(Data supplied)
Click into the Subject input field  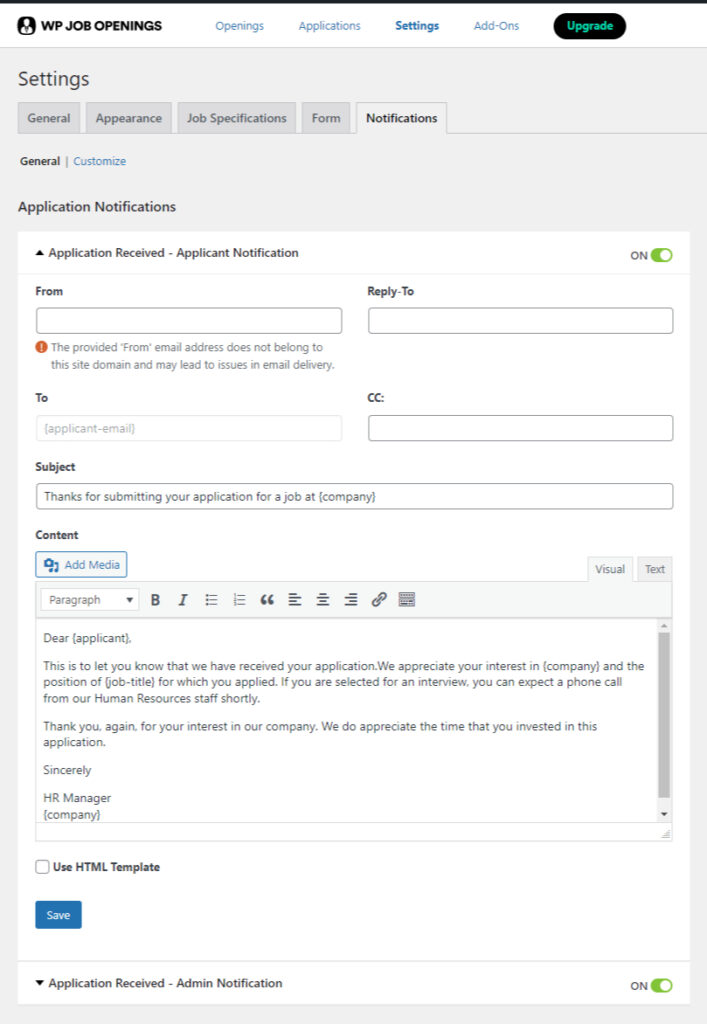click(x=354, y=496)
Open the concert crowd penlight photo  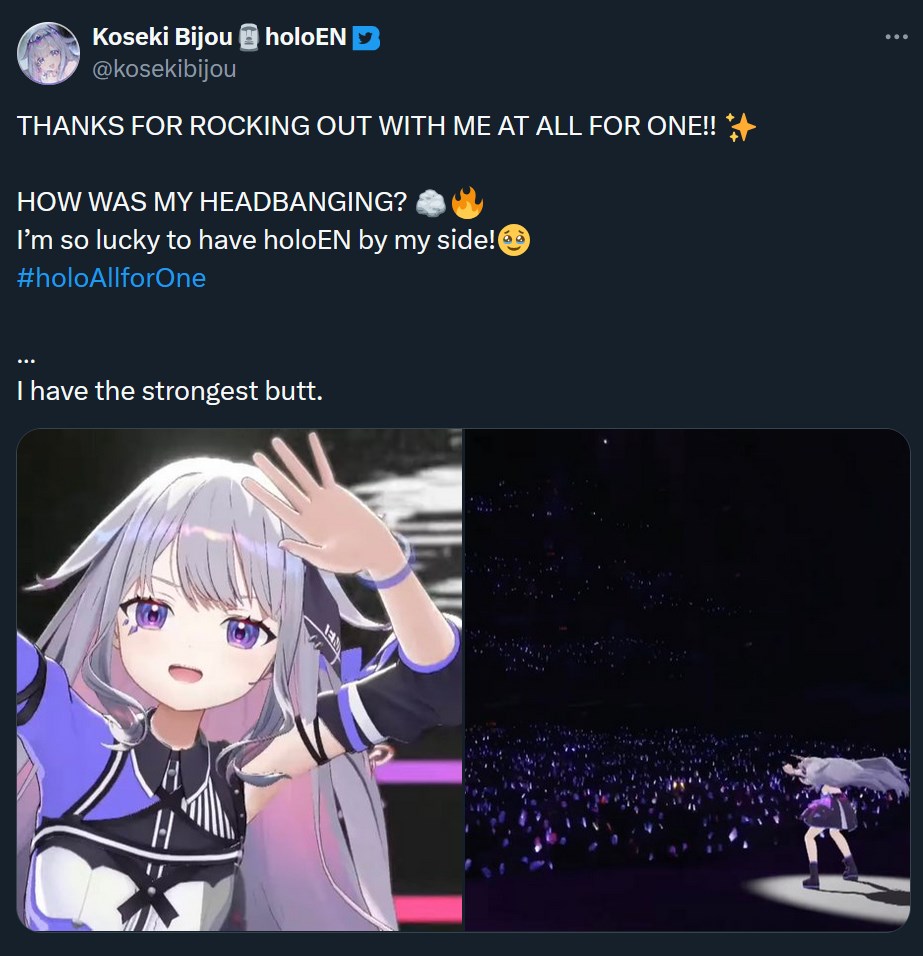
--
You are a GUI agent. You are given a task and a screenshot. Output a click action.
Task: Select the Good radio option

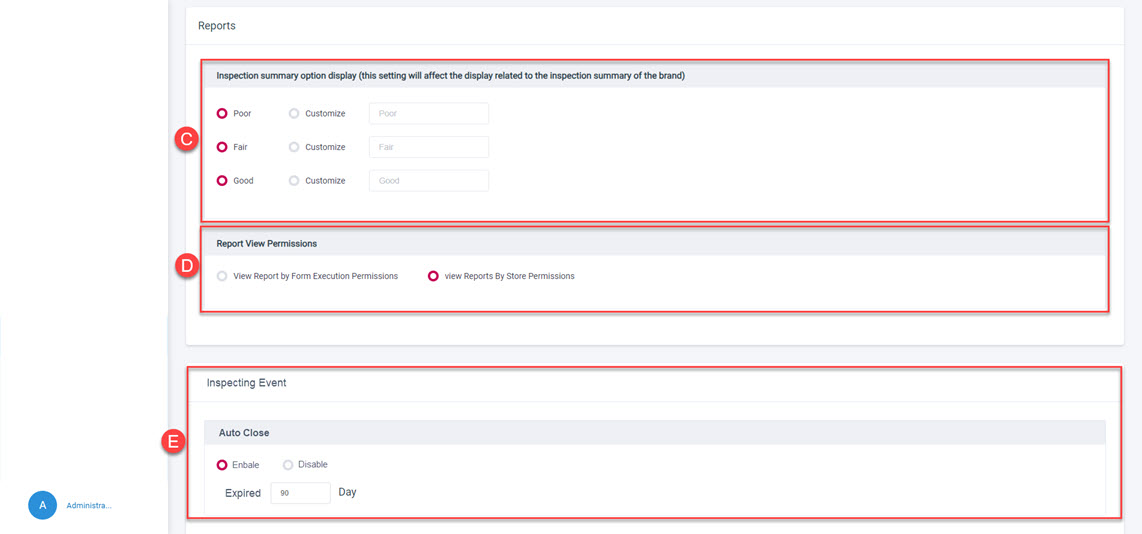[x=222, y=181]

(Task statement) Rewrite the lines from the one containing "You are a GUI" through the one containing "[x=222, y=181]", inclusive, keeping the request text and scaling each answer coordinate by 1.8, rounded to the nearest whole number with halves rounded up. Give only these lines and leave out the pictures.

(Correct output)
You are a GUI agent. You are given a task and a screenshot. Output a click action.
Task: Select the Good radio option

[x=400, y=326]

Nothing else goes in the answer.